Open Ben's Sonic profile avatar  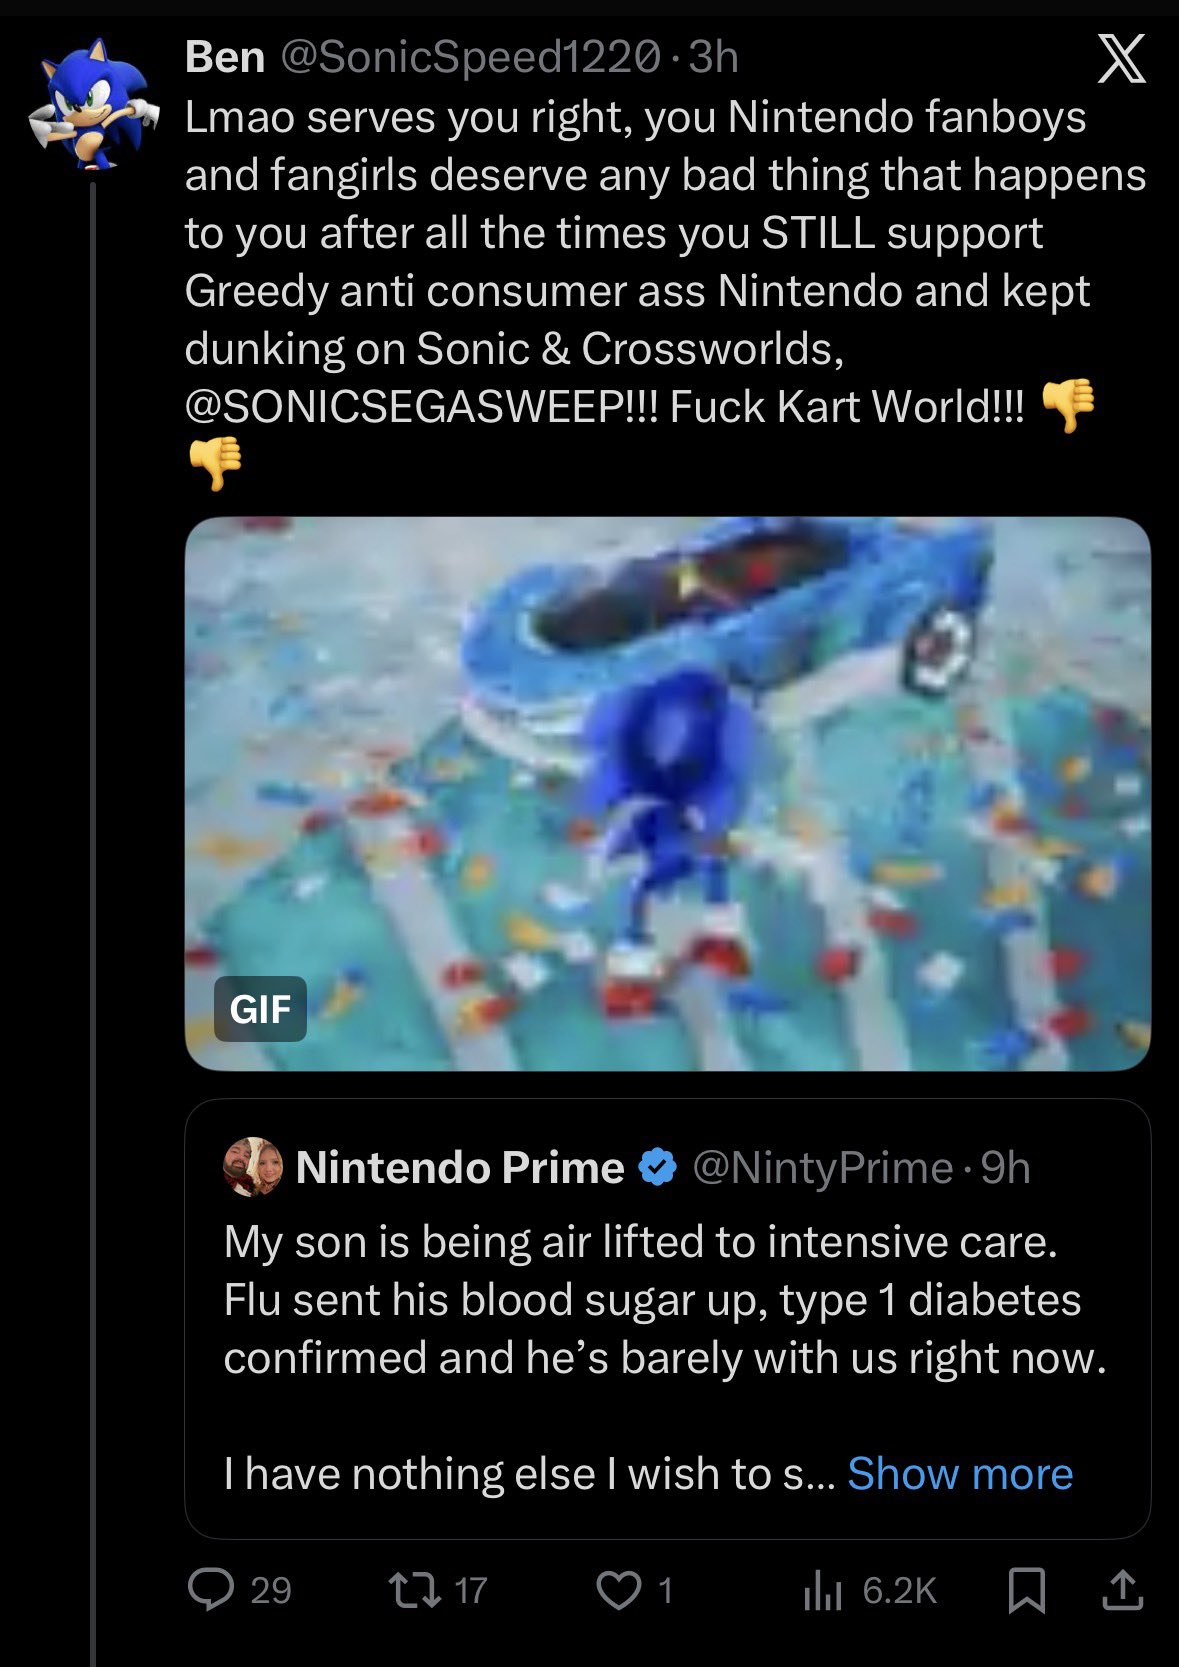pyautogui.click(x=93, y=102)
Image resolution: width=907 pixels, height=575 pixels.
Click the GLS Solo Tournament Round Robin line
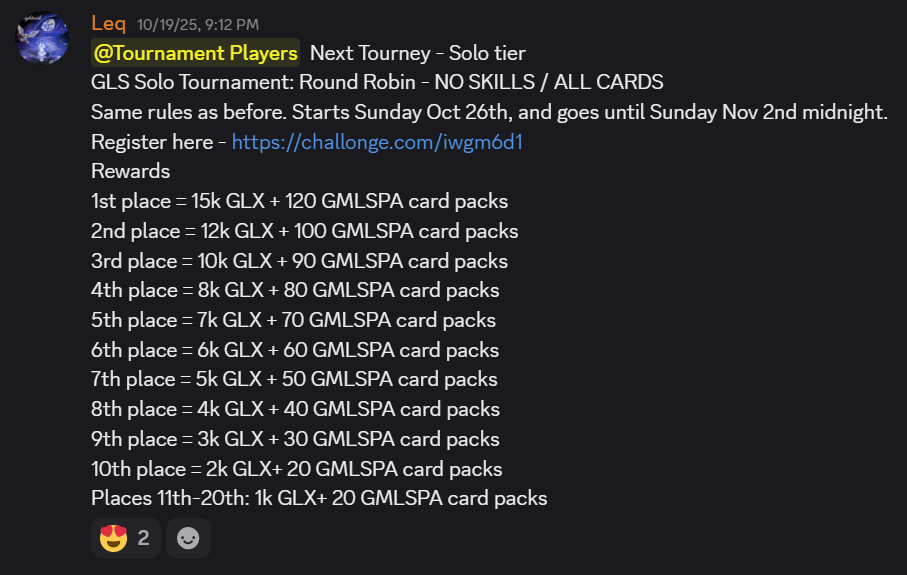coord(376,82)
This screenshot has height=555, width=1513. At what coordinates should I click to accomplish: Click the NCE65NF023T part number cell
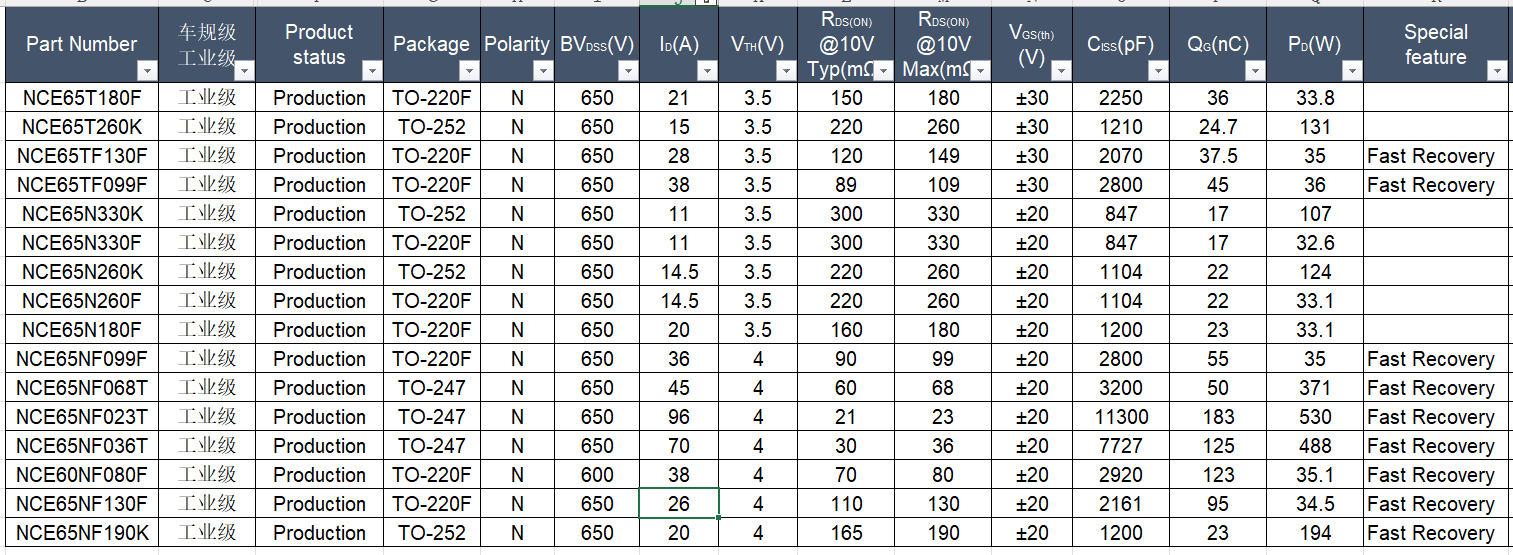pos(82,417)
----------
Start with the line that holds "This screenshot has" and retype each line through the last one in the data, exactly and without pictures.

| ANSWER TO THIS PROBLEM |
This screenshot has height=555, width=1513. At what coordinates should I click to accomplish: Click the NCE65NF023T part number cell
pos(82,417)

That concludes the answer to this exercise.